His love of the game was evident every time he took to the mic. The Grand Finals of the last RLCPL was proof of this, and still lives on via YouTube. The below link is just after the end of the series where he nearly breaks down to tears in sheer joy of what himself and ThePasch just witnessed.
Many second and third generation Rocket League shoutcasters began their study of commentating RL with the various videos of ESL and Gfinity that Shalthis posted on his YouTube. The pacing and style that he used became the template for which a good number of current shoutcasters follow to this day, including this reporter. When I got my start at Mythical Esports, I would hop on Shalthis’ YouTube while at work and close my eyes. I learned the general nuance that was required from those vods, and now teach those basics to other aspiring shoutcasters in the Rocket League community. Admittedly, this will be the hardest piece I have ever had to work on because that is how much of an impact this one man has had on this community.
Even after his stroke, Shalthis remained as active as he could. He fielded an amateur team that saw some success but was focused on improving their skills more than anything. He created Rocket Powered Battle Cards and attempted to keep up his commentary on the RL scene as a whole. Each of these endeavors took a toll on his health though, so they were slow going. His health was not deteriorating in the physical sense, but his mental health was wearing thin in the waning months. These projects did help stave off the thoughts in his head as evidenced by his tweets.
Shalthis did not hide the fact that he was suffering from the public eye. Many people would be on the lookout for the next tweet from him, wondering what was going on. Many reddit posts asked this very question, and links to the GoFundMe page were usually posted as his wife Amy would attempt to keep everyone appraised of the situation there. After Shalthis began to regularly tweet those began to stop happening, especially after he was brought back to his home in East Providence, RI.
It was at that point that Shalthis made the conscious and extremely selfless decision to split apart from his wife. He reasoned that he felt he was holding her back from living the best life she could. This decision could not have been made lightly, but they were still fairly close as she did her best to take care of him. From his TwitLonger: “…I lost my relationship with Amy. She still loves me and wanted to be my caretaker, but she couldn’t stay with me. She wants to live a life – and I certainly don’t blame her for her decisions, she’s still young – that I could no longer provide because of this stroke. Emotionally, I wanted to keep her, but everything that’s been done or that she’s doing means I couldn’t be with her, regardless. I am still, and always will be, madly in love with her. Let me just say that this is not her fault. She is going to be very upset by this and significantly discouraged it. Losing her may have been my catalyst, sure, but I have many reasons why I did this.

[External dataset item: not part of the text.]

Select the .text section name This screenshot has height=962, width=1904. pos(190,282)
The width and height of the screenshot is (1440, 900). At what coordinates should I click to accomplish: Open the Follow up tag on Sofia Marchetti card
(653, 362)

Anyone who blames her is a horrible person and is completely disrespecting me and my memory. The only *person* who is at-fault is me because of this stroke, but even I didn’t blame myself for it. I don’t even know if I could have even left a medical facility, and neither did she. Don’t blame Amy. I don’t.”
The rest of the TwitLonger can be found here: http://www.twitlonger.com/show/n_1sqh324
It was clear in that TwitLonger that the emotional and mental toll it took on him to simply live was too much for him to handle. His love for the lives that he was able to touch was expressed in one singular line though…
“With all of that, I had to go. I love you all.